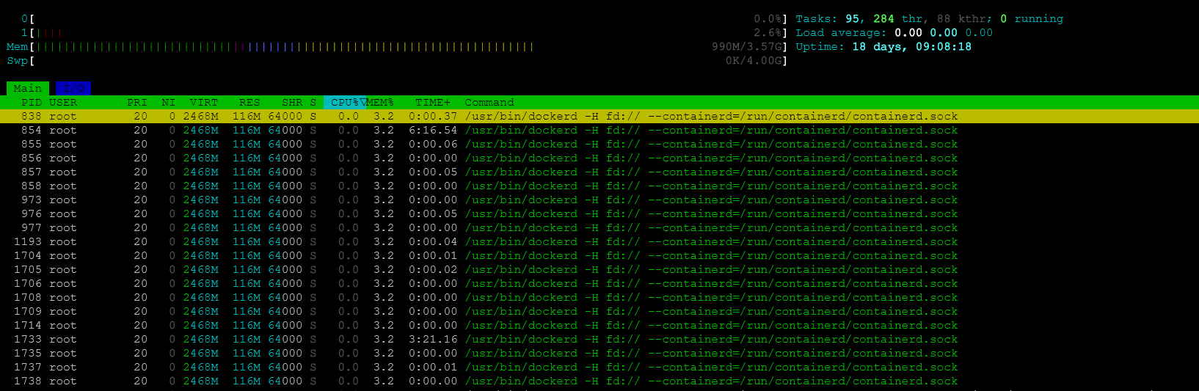Click the Swp swap meter
Screen dimensions: 1199x391
pyautogui.click(x=396, y=61)
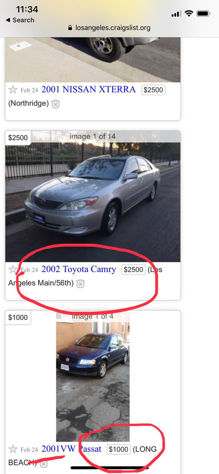
Task: Tap the Wi-Fi icon in status bar
Action: pos(189,14)
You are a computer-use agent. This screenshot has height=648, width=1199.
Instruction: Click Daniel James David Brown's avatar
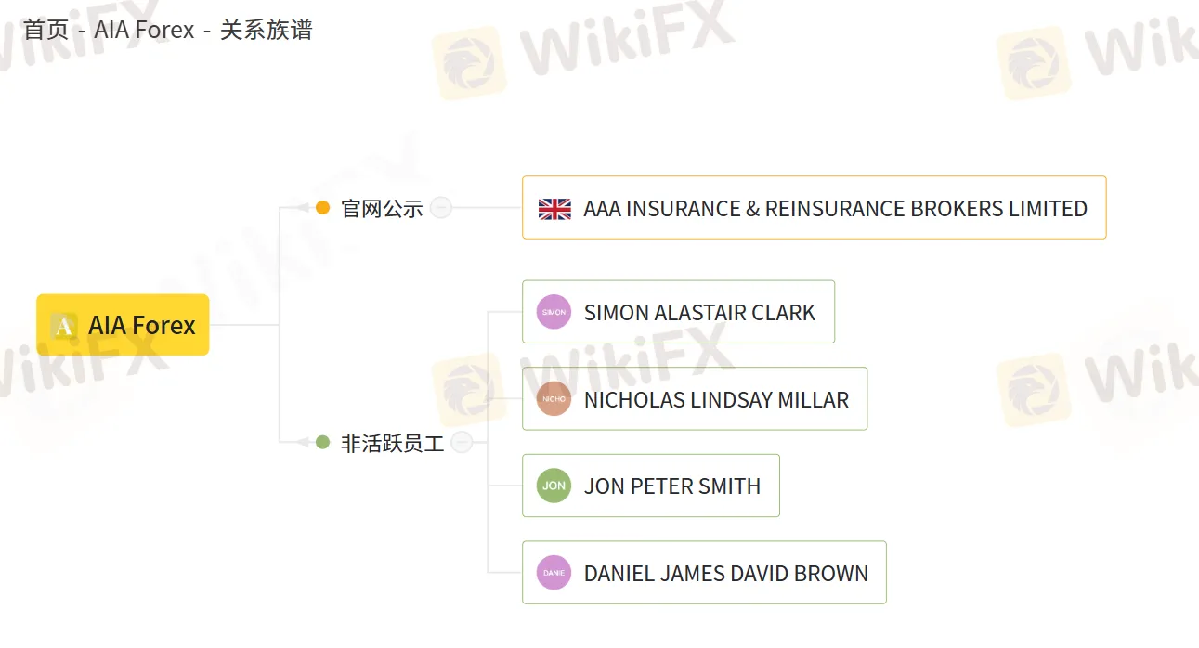554,573
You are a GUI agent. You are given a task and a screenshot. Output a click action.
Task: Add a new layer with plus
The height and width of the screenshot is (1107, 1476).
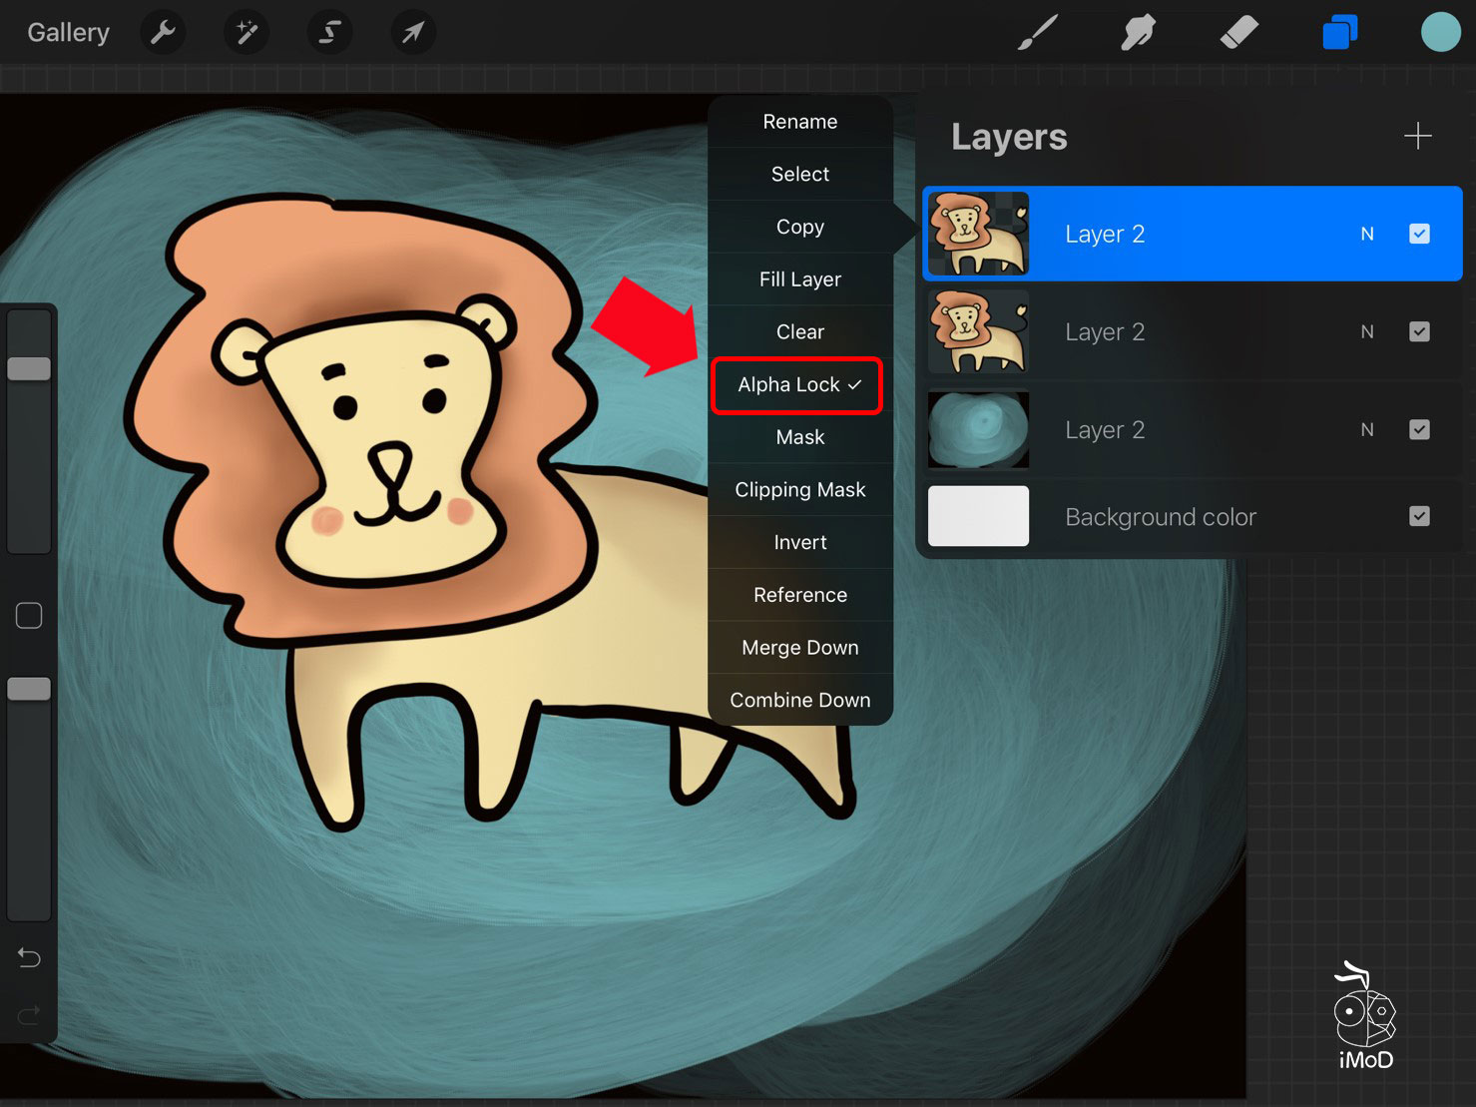[1417, 137]
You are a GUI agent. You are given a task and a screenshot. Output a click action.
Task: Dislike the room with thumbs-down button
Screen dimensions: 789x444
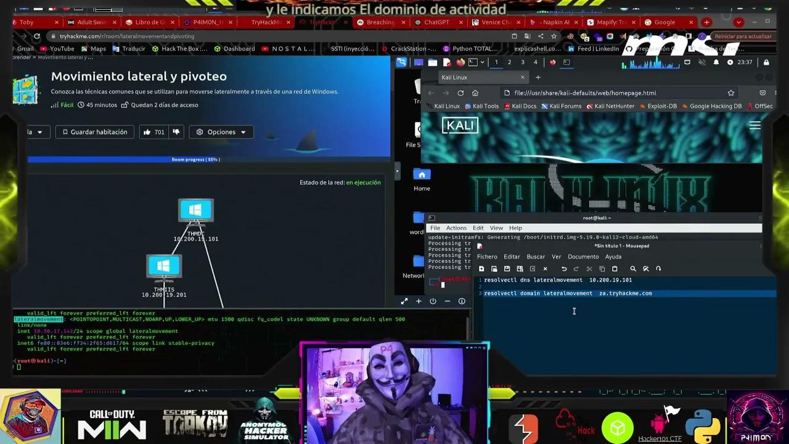[x=176, y=132]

Work task » The lines from the one containing "Task: Dislike the" up to and including the last line of the material above are to be given again exactly; any pictures are dropped.

Finished exercise »
Task: Dislike the room with thumbs-down button
Screen dimensions: 789x444
[x=176, y=132]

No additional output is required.